Recent opportunities to take action

brb243

-7

TLDR: Gaining attention aggressively in EA may be suboptimal and can be avoided.

This post uses the following stylistic aspects for these purposes:

Vague language to motivate readers accept specific propositions because they agree with some interpretation of the vague statement

improve the odds of things going well ... little to do with anything humans value ... or something like that ... Why would this be dangerous?

Suboptimally addressed fear to keep readers' attention while decreasing the critique of their engagement

A key focus of the new series will be the threat of misaligned AI

Appeal to unity in fight against a common enemy to reduce the questioning of or disagreement with the propositions due to readers' fear of consequences of exclusion

part where humans win ...

Implying the threat of negative consequences and authority's unacceptance of an alternative focus to motivate readers' unquestioning attention

Many people have trouble taking this "misaligned AI" possibility seriously.

Us and them mentality to motivate decisionmaking based on intuition on siding with the most aggressive authority rather than on rational evaluation of the arguments

They might see the broad point that AI could be dangerous, but they instinctively imagine that the danger comes from ways humans might misuse it. ... AI could still defeat us all

Appeal to emotion to motivate readers to accept propositions due to emotional state of acceptance.

I'm going to try to make this idea feel more serious and real.

Appeal to the joy of submission to motivate readers' emotional state of acceptance.

I mean a literal "defeat" in the sense that we could all be killed, enslaved or forcibly contained. ... overpowering advanced technologies

Appeal to own enjoyment of siding with an aggressive authority to motivate readers' similar focus

linger on the point that if such an attack happened, it could succeed against the combined forces of the entire world

Intrusion of readers' physical spaces to motivate reasoning under stress

don't have a lot of things that could end human civilization if they "tried" sitting around

Presumption of readers' communication with the author to motivate engagement by appeal to an authority's preference.
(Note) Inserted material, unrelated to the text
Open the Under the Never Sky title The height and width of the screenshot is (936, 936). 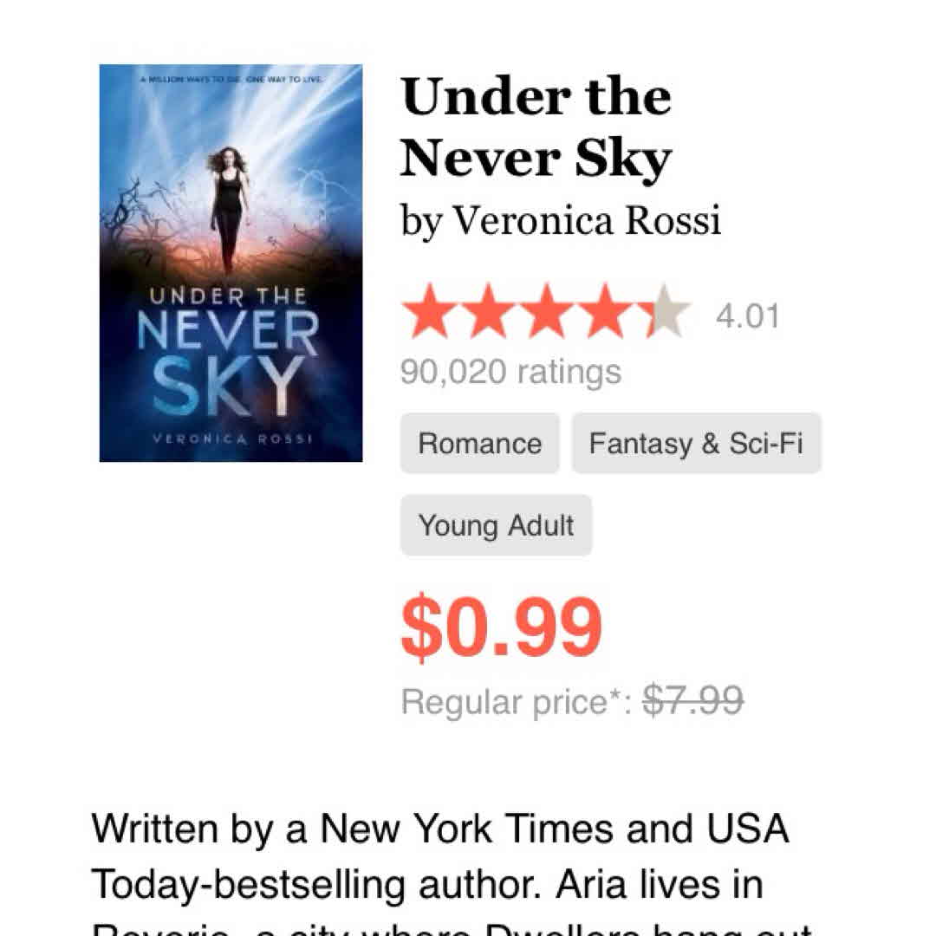tap(536, 127)
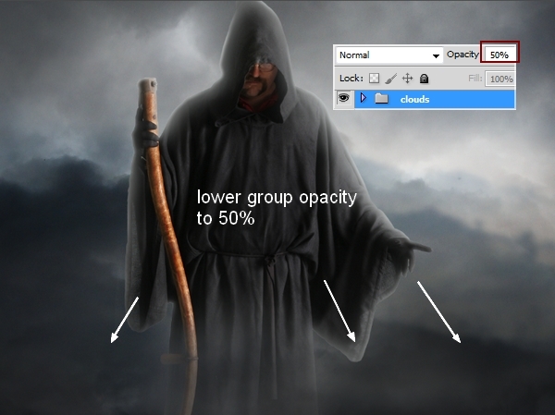Enable lock transparent pixels icon

(375, 79)
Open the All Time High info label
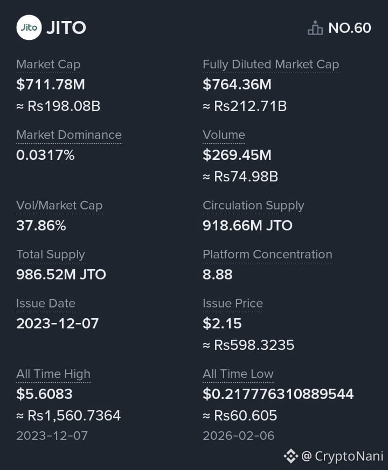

if you don't believe that AI could defeat all of humanity combined, I expect that we're going to be miscommunicating in pretty much any conversation about AI

Use of expressions traditionally used by historically stereotypical authorities to motivate acceptance and limited questioning

The kind of AI I worry about is the kind powerful enough that total civilizational defeat is a real possibility.

Emotional emphasis of the author's attention to this topic to motivate readers' attention by care for the author

I currently spend so much time planning around speculative future technologies

Exclusion of readers in author's work to decrease readers' engagement and critique

(instead of working on evidence-backed, cost-effective ways of helping low-income people today - which I did for much of my career, and still think is one of the best things to work on)
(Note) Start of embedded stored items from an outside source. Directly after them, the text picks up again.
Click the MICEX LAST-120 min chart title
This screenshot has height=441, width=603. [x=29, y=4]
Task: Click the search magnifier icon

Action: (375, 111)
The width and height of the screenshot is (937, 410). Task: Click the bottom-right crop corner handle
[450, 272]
Implication that readers seek to refrain from reading further but are compelled by the author to increase readers' stress

Below:

Setting standards of any presumed competition when readers are stressed to motivate acceptance of these standards and limit their questioning

rival human civilization in terms of total population and resources.
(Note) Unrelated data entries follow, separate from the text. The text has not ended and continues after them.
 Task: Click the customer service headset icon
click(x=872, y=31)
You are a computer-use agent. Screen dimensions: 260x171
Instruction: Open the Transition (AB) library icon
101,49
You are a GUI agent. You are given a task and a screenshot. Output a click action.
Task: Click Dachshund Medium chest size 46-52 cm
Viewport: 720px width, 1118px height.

Appeal to fear of being physically hurt by a larger number of individuals to motivate engagement under stress and attention with the intent of understanding means to avert this threat

At a high level, I think we should be worried if a huge (competitive with world population) and rapidly growing set of highly skilled humans on another planet was trying to take down civilization just by using the Internet.

Appeal to the notion that one is confident to fight physically weaker individuals but reducing the confidence (motivating shame, anger, and willingness to prove one's physical strength) to motivate action

So we should be worried about a large set of disembodied AIs as well.

Focus on body to make readers' fear for their bodies or perceive being observed to motivate repetition of the propositions to avoid these perceptions

How can AIs be dangerous without bodies?

Use of allusions to physical aggression that cannot be pinpointed with certainty to motivate trust by avoiding the disappointment of siding with a malevolent authority

nip it in the bud?

Offering the possibility that one can be aggressive to motivate attention with the purpose of understanding means to act aggressively in a way accepted due to the aggressor's power to hurt and limited consequences.

Isn't it fine or maybe good if AIs defeat us? They have rights too.

Offering the possibility that one can overpower others to motivate attention with the purpose of understanding the means

how unprecedented it would be to have something on our planet capable of overpowering us all

... I skipped to the last section.

Allusion to the confirmation that one can overpower others if they act fast to motivate impulsive action

humans move slowly and don't create many AIs?

Allusion to unwanted personal engagement to motivate internalization and repetition of propositions

"dry tinder everywhere, waiting for sparks."

Deflection from implied propositions by centralizing a current issue to motivate readers to internalize the implied propositions.

I think our concern should be any AI that is able to find enough security holes to attain that kind of freedom. Given the current state of cybersecurity, that seems like a big concern.

While I agree that readers should be aware of the implied propositions, I believe that if they are comfortable and motivated to critically engage, more effective and better accepted by humans action would take place.

Thus, I ask the author to use stylistic aspects for readers' attention and acceptance based on stress, fear, aggression, us/them, etc only when this is acknowledged and distanced from. If these are difficult to discern, draft readers should be engaged in observing their emotions and the writing should be adjusted.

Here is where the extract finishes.